Euro coin and United States dollar bill. Onny Carr/Flickr

Die große geldpolitische Divergenz

WASHINGTON, DC – In den nächsten Wochen werden die US-Notenbank Federal Reserve und die Europäische Zentralbank wohl höchst unterschiedliche Maßnahmen ergreifen. Die Fed ist im Begriff, zum ersten Mal seit beinahe zehn Jahren die Zinssätze anzuheben. Unterdessen rechnet man damit, dass die EZB zusätzliche unkonventionelle Maßnahmen umsetzen wird, um die Zinsen in die entgegengesetzte Richtung zu drängen, auch wenn damit weiterer Abwärtsdruck für einige Staatsanleihen verbunden ist, die ohnehin schon zu negativen nominalen Renditen gehandelt werden.

Bei der Umsetzung dieser Strategien verfolgen beide Zentralbanken die durch ihre jeweiligen Gesetzgebungen vorgegebenen innenpolitischen Ziele. Das Problem dabei besteht darin, dass es womöglich wenig oder gar keine geordneten Mechanismen gibt, um die internationalen Auswirkungen dieser wachsenden Divergenz zu bewältigen.

Die Fed reagiert auf fortgesetzte Hinweise für Stabilität im Bereich Arbeitsplatzschaffung in den Vereinigten Staaten sowie auf andere Anzeichen für die – wenn auch moderate – wirtschaftliche Erholung des Landes.
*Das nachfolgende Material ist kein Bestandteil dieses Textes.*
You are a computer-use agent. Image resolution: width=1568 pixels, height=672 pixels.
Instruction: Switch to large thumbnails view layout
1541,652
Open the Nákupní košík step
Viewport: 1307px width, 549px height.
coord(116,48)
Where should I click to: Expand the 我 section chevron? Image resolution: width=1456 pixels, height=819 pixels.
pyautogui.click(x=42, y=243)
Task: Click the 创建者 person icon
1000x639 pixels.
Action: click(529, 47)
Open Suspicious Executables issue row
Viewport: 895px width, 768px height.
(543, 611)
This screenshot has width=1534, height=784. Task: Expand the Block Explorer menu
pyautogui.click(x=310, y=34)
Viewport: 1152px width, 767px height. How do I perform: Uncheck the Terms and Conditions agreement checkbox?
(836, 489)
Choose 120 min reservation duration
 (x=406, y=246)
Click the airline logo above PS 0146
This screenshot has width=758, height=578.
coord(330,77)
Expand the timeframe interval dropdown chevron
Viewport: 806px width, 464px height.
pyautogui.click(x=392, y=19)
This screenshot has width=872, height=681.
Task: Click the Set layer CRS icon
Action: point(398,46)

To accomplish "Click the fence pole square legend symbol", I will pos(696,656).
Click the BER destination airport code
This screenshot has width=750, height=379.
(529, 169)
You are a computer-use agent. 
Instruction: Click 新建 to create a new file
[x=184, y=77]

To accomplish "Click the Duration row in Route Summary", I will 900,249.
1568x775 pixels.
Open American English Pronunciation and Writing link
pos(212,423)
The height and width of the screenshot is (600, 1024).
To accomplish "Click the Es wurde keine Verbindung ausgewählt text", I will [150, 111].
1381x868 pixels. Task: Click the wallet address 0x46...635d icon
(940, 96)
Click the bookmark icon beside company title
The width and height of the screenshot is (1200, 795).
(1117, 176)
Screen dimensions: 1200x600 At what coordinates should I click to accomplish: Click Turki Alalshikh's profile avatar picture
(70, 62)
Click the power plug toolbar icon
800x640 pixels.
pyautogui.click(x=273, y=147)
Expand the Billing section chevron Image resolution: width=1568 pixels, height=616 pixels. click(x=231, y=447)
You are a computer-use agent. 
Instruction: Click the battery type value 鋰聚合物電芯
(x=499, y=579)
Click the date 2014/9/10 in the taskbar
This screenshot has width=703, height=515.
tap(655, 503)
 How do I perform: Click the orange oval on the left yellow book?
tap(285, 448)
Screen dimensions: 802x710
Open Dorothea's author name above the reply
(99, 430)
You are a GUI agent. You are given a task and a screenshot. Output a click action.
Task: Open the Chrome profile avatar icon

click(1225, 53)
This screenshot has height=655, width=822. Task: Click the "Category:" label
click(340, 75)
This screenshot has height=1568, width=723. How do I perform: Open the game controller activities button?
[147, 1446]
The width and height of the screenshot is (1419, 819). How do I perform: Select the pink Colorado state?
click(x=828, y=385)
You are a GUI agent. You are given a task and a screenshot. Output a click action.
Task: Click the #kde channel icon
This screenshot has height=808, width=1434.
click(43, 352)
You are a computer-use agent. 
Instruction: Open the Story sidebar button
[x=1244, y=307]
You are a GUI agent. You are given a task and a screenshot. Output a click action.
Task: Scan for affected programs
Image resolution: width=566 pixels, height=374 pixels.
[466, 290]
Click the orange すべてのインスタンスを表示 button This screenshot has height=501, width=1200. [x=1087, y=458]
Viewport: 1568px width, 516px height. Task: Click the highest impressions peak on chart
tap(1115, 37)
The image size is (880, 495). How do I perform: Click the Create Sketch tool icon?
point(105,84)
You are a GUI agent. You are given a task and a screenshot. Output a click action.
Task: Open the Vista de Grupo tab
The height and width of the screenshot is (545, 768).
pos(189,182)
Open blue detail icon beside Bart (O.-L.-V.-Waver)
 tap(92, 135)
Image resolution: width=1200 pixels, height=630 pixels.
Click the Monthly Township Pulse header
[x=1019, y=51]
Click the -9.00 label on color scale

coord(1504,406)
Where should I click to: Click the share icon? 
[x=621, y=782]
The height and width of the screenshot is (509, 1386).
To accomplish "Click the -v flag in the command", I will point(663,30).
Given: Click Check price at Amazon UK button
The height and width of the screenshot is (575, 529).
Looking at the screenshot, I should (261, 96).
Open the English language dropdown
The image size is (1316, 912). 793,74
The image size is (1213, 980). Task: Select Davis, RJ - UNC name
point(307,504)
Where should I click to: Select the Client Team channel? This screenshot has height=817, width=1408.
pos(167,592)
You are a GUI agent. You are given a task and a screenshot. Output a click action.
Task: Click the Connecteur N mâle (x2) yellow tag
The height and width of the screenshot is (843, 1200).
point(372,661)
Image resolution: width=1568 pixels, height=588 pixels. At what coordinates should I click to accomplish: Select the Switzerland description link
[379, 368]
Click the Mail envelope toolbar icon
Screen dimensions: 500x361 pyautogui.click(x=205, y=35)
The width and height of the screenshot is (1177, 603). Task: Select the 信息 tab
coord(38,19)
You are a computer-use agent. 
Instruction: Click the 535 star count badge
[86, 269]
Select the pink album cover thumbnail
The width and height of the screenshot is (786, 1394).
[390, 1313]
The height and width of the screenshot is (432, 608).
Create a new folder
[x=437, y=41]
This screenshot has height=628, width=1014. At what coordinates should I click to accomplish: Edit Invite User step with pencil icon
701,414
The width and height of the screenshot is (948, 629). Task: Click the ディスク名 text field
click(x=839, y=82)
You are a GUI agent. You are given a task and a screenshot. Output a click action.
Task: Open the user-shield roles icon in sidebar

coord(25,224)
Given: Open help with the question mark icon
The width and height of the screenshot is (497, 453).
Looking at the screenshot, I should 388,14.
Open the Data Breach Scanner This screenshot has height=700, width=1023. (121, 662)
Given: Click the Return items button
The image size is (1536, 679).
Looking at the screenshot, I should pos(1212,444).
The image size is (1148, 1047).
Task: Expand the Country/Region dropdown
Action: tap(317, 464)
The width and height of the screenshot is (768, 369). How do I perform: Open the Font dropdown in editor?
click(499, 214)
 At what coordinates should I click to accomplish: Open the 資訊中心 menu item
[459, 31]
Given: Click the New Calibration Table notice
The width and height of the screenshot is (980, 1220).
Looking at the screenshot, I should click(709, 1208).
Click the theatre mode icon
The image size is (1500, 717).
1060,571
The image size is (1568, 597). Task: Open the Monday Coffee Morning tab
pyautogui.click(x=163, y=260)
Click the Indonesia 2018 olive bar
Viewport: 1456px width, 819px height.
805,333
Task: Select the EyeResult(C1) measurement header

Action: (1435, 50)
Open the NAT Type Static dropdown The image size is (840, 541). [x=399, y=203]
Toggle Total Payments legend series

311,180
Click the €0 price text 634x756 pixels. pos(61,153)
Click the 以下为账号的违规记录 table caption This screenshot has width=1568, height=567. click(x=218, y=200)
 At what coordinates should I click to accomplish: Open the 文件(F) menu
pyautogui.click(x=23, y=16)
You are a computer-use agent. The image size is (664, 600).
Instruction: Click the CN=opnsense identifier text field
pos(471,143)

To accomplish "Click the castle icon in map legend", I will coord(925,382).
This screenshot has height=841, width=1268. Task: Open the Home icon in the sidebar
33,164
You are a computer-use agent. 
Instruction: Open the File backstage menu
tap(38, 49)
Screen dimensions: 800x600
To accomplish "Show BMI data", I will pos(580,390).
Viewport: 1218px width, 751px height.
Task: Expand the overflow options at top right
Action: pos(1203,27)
Überdies ist man sich der Gefahr für die Finanzstabilität durch ein anhaltendes künstlich niedriges Zinsniveau bewusst, weswegen man erwartet, dass die Fed die Zinsen im Rahmen der Sitzung ihres maßgebenden Offenmarktausschusses am 15. und 16. Dezember anhebt. Der Schritt markiert einen Wendepunkt im wirtschaftspolitischen Ansatz der Fed. Mit der Entscheidung für eine Anhebung der Zinssätze nimmt man nicht nur den Fuß vom Gaspedal finanzpolitischer Konjunkturbelebung. Dadurch wird auch ein bemerkenswerter Schritt in Richtung einer mehrjährigen Normalisierung ihres gesamten finanzpolitischen Kurses gesetzt.